Assignment –
Print the records exactly. Miss nothing.

Supplied material –

------------------------------------

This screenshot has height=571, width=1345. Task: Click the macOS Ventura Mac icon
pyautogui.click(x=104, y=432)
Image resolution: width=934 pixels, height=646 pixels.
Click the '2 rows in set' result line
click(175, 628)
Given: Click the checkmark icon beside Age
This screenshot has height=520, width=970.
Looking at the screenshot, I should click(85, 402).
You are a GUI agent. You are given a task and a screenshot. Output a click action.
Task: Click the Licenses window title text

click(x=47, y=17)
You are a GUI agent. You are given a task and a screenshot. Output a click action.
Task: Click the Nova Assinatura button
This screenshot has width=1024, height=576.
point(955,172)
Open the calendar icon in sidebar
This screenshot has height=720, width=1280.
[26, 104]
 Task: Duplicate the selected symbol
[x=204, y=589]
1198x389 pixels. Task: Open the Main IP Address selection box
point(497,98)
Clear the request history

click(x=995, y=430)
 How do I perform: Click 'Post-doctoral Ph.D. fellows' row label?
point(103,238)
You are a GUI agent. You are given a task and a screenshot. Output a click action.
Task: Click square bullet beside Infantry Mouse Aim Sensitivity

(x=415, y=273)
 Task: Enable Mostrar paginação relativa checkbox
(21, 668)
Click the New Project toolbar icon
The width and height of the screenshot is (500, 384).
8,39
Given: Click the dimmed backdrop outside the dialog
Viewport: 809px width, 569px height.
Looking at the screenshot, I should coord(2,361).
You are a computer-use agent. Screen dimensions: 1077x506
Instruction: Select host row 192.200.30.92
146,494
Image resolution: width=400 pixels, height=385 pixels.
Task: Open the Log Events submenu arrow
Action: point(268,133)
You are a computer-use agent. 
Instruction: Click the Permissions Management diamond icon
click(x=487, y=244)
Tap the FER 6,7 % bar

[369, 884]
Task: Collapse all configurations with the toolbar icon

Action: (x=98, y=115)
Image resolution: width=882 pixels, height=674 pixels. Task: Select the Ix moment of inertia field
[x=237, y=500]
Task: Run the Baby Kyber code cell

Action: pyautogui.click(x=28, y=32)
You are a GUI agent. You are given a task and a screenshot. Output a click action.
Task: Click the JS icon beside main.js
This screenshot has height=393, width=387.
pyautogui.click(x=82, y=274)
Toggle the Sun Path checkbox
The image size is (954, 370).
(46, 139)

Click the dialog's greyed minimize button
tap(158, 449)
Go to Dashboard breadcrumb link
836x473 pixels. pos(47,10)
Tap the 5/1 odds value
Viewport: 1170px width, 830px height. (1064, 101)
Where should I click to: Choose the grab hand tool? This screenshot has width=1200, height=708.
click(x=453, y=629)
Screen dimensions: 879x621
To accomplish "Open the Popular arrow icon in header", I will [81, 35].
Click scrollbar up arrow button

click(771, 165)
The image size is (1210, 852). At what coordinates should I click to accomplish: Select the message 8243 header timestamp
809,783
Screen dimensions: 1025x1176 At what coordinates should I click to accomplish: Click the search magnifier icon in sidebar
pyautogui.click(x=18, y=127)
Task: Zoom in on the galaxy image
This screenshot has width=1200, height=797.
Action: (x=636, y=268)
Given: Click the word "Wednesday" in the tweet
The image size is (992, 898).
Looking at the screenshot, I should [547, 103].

------------------------------------

Answer box –
This screenshot has height=571, width=1345. Task: Click the macOS Ventura Mac icon
pyautogui.click(x=104, y=432)
Image resolution: width=934 pixels, height=646 pixels.
Click the '2 rows in set' result line
click(175, 628)
Given: Click the checkmark icon beside Age
This screenshot has height=520, width=970.
Looking at the screenshot, I should click(85, 402).
You are a GUI agent. You are given a task and a screenshot. Output a click action.
Task: Click the Licenses window title text

click(x=47, y=17)
You are a GUI agent. You are given a task and a screenshot. Output a click action.
Task: Click the Nova Assinatura button
This screenshot has width=1024, height=576.
point(955,172)
Open the calendar icon in sidebar
This screenshot has height=720, width=1280.
[26, 104]
 Task: Duplicate the selected symbol
[x=204, y=589]
1198x389 pixels. Task: Open the Main IP Address selection box
point(497,98)
Clear the request history

click(x=995, y=430)
 How do I perform: Click 'Post-doctoral Ph.D. fellows' row label?
point(103,238)
You are a GUI agent. You are given a task and a screenshot. Output a click action.
Task: Click square bullet beside Infantry Mouse Aim Sensitivity

(x=415, y=273)
 Task: Enable Mostrar paginação relativa checkbox
(21, 668)
Click the New Project toolbar icon
The width and height of the screenshot is (500, 384).
8,39
Given: Click the dimmed backdrop outside the dialog
Viewport: 809px width, 569px height.
Looking at the screenshot, I should coord(2,361).
You are a computer-use agent. Screen dimensions: 1077x506
Instruction: Select host row 192.200.30.92
146,494
Image resolution: width=400 pixels, height=385 pixels.
Task: Open the Log Events submenu arrow
Action: point(268,133)
You are a computer-use agent. 
Instruction: Click the Permissions Management diamond icon
click(x=487, y=244)
Tap the FER 6,7 % bar

[369, 884]
Task: Collapse all configurations with the toolbar icon

Action: (x=98, y=115)
Image resolution: width=882 pixels, height=674 pixels. Task: Select the Ix moment of inertia field
[x=237, y=500]
Task: Run the Baby Kyber code cell

Action: pyautogui.click(x=28, y=32)
You are a GUI agent. You are given a task and a screenshot. Output a click action.
Task: Click the JS icon beside main.js
This screenshot has height=393, width=387.
pyautogui.click(x=82, y=274)
Toggle the Sun Path checkbox
The image size is (954, 370).
(46, 139)

Click the dialog's greyed minimize button
tap(158, 449)
Go to Dashboard breadcrumb link
836x473 pixels. pos(47,10)
Tap the 5/1 odds value
Viewport: 1170px width, 830px height. (1064, 101)
Where should I click to: Choose the grab hand tool? This screenshot has width=1200, height=708.
click(x=453, y=629)
Screen dimensions: 879x621
To accomplish "Open the Popular arrow icon in header", I will [81, 35].
Click scrollbar up arrow button

click(771, 165)
The image size is (1210, 852). At what coordinates should I click to accomplish: Select the message 8243 header timestamp
809,783
Screen dimensions: 1025x1176 At what coordinates should I click to accomplish: Click the search magnifier icon in sidebar
pyautogui.click(x=18, y=127)
Task: Zoom in on the galaxy image
This screenshot has width=1200, height=797.
Action: (x=636, y=268)
Given: Click the word "Wednesday" in the tweet
The image size is (992, 898).
Looking at the screenshot, I should [547, 103].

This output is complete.